“Les poupées persanes” et “Farces et nouvelles” de Tchekhov en ce moment à Paris

Publié le 16/01/2024

François Fonty

Les poupées persanes, Aïda Asgharzadeh au Théâtre de la Pépinière

Sa pièce La main de Leila avait fait connaître en Avignon, Aïda Asgharzadeh. Cette auteure franco-iranienne réitère avec ses Poupées persanes, qui furent d’abord accueillies au théâtre des Béliers parisiens, où Arthur Jugnot et ses associés cherchent à lancer des auteurs et des compagnies sortant de l’ordinaire. Elle sont désormais au théâtre de la Pépinière où elles seront reprises au printemps. La pièce continue de remplir les salles et son auteure a obtenu le Molière de l’auteur francophone vivant ; son comparse, Kamel Isker, ayant eu le Molière du comédien dans un second rôle.

Un conte poétique, l’histoire d’amour de Bijan et Manijeh, couple mythique des légendes perses, ouvre et clôt le spectacle qui nous entraîne très vite dans une actualité plus réaliste. Se succèdent des instantanés sur la vie de jeunes universitaires idéalistes dans l’Iran révolutionnaire des années 1970, de la chute du Shah à l’arrivée au pouvoir du régime islamique. Ils sont entrecoupés de petites scènes décrivant le quotidien comique d’une mère et de ses deux filles en villégiature dans la station de sport d’hiver d’Avoriaz. Les relations mère-fille sont chères à l’auteure. Dans cette profusion en apparence désordonnée, six acteurs passent d’un personnage à l’autre, d’un pays à l’autre, d’un décor à l’autre dans un rythme effréné, véritable épopée contemporaine.

L’écriture d’Aïda Asgharzadeh, qui joue aussi l’un des personnages, et la mise en scène de Régis Vallée, sont en fusion dans cette course-poursuite qui suscite chez le spectateur des sentiments mêlés. Le rire efface vite la tristesse, l’espoir de jours meilleurs apaise la révolte, la cocasserie transfigure le tragique. Et quelle énergie positive, quelle générosité !
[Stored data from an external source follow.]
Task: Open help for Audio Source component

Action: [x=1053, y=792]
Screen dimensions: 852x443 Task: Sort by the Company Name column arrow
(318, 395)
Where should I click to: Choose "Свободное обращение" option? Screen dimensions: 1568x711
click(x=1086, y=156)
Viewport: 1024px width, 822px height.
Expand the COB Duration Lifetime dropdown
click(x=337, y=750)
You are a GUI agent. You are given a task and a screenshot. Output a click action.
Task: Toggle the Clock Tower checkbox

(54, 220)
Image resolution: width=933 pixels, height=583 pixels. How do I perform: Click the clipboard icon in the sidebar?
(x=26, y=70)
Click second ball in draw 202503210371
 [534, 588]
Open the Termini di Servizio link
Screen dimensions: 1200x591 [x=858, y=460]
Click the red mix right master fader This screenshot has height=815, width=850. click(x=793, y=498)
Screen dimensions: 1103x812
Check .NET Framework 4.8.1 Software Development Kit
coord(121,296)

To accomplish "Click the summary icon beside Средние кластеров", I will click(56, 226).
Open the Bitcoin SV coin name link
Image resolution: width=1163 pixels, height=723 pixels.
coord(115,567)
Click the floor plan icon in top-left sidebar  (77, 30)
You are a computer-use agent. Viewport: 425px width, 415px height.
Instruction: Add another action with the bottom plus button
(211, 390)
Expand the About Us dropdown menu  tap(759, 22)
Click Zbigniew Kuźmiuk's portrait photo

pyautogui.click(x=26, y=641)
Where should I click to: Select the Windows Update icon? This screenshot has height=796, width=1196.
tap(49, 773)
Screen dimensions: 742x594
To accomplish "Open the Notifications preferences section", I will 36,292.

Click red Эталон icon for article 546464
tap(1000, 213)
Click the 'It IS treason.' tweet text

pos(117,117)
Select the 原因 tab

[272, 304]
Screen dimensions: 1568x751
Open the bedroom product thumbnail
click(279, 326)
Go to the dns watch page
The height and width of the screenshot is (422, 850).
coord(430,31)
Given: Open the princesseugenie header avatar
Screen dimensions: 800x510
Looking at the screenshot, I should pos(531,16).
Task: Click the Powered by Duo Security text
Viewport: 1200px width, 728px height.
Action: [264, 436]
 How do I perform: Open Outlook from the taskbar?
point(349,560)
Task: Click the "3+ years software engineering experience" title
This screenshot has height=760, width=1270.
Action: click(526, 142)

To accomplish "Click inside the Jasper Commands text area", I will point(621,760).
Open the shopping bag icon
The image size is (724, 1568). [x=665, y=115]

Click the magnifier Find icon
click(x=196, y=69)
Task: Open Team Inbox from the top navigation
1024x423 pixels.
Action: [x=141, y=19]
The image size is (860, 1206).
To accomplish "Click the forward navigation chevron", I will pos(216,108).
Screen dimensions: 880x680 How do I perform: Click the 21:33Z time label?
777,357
Farces et nouvelles de Tchekhov au Théâtre du Lucernaire.

Il avait commencé par le registre comique, sarcastique avec des nouvelles et de courtes pièces, ‒ plus de deux cents déjà ‒ avant d’obtenir son diplôme de médecin. Après son voyage dans l’île de Sakhaline auprès des bagnards, l’écriture d’Anton Tchekhov sera plus mélancolique et son humour plus délicat : ce seront les grandes pièces qui le rendront célèbres. Pierre Pradinas, familier de l’auteur dont il a mis en scène La Mouette et Oncle Vania a choisi de présenter sur la petite scène du Lucernaire cinq de ces petites intrigues, soit trois chaque soir avec des combinaisons différentes. Il en est de même pour l’alternance des comédiens. Le menu, ce soir-là, proposait en entrée un monologue, le seul à être présenté chaque soir : Les méfaits du tabac où Niouchkine, terrorisé par sa femme, transforme une conférence sans grand public sur le tabac en un épanchement sur ses déboires conjugaux. Le plat de résistance est soit Une demande en mariage, un classique que connaissent bien les élèves des cours de théâtre, soit L’ours, moins célèbre mais tout aussi truculent. Il s’agit d’un dialogue entre Madame Popova, jeune veuve à la tête d’un grand domaine où elle a décidé de se cloîtrer après la mort de son mari et Smirnov, propriétaire terrien bourru sinon grossier venu lui réclamer un prêt. La confrontation est vive, le choc frontal tourne à l’ambiguïté, les deux tempéraments explosifs ne quittent pas l’excès. Quant au dessert, il s’agissait de La mort d’un fonctionnaire causée par la culpabilité obsessionnelle d’un brave garçon à l’égard d’un général auprès duquel il avait éternué lors d’une soirée de théâtre.

L’immense talent de l’écrivain, sa manière d’inscrire le sarcasme et la dérision dans la bienveillance, son art du portrait, sa drôlerie sont servis par une scénographie minimaliste où quelques chaises et boîtes habilement déplacées laissent imaginer le salon de la datcha, la salle de conférences ou le théâtre et par des comédiens pleins de fougue et subtilité. Belle performance de Philippe Rebbot, à la fois drôle et pathétique en mari martyrisé et en petit fonctionnaire affolé et, dans le registre opposé, celle de Quentin Baillot en ours brutal, maussade, macho tout aussi désagréable que le général qu’il incarne peu après.